CSS transitions animate a property from its current value to a new value when that value changes (usually triggered by :hover or a class toggle). CSS animations use @keyframes to define a sequence with multiple steps and can play automatically, loop, and alternate direction without any trigger.
Can I animate multiple properties at the same time? Yes. Within each keyframe stop you can set as many CSS properties as needed. The browser interpolates all of them simultaneously.
How do I pause and resume a CSS animation with JavaScript?
Set element.style.animationPlayState = 'paused' to pause and 'running' to resume.
Why does my animation jump at the end?
This usually means the 0% and 100% keyframes are not aligned. If you want a seamless loop, ensure those keyframes have the same property values. Also try animation-direction: alternate for automatic smooth reversal.
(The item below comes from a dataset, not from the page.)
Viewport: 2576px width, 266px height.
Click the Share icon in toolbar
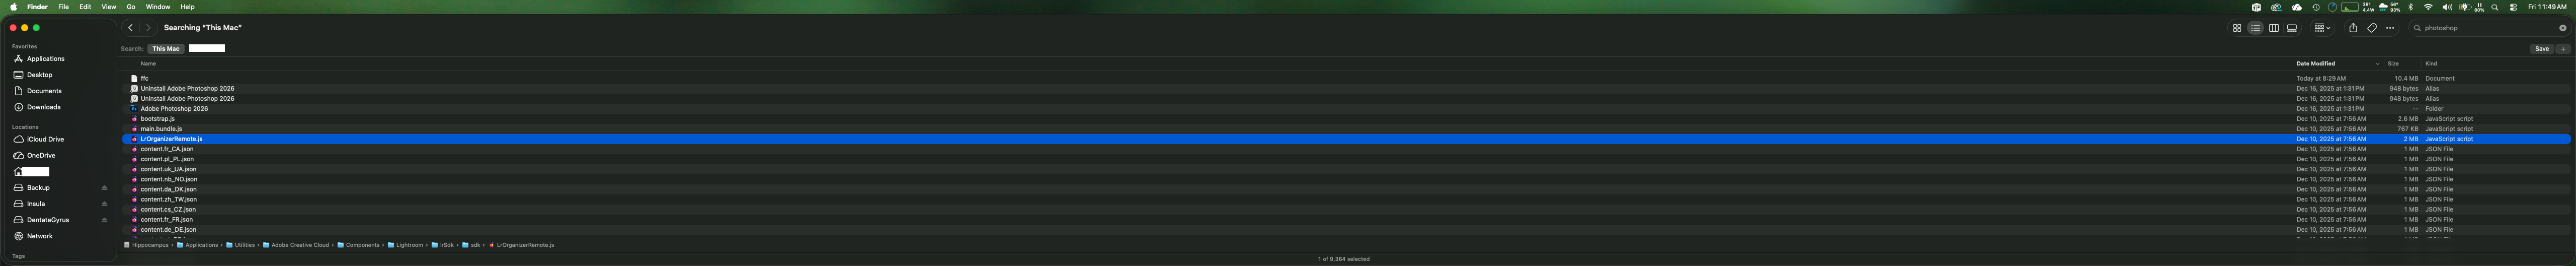coord(2353,28)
How do I chain multiple animations?
Use the animation property with a comma-separated list:
.element {
animation: fade-in 0.3s ease forwards,
slide-up 0.3s ease 0.1s forwards;
}
What does animation-fill-mode: forwards do?
It makes the element hold the last keyframe’s styles after the animation finishes. Without it, the element reverts to its pre-animation state when the animation ends.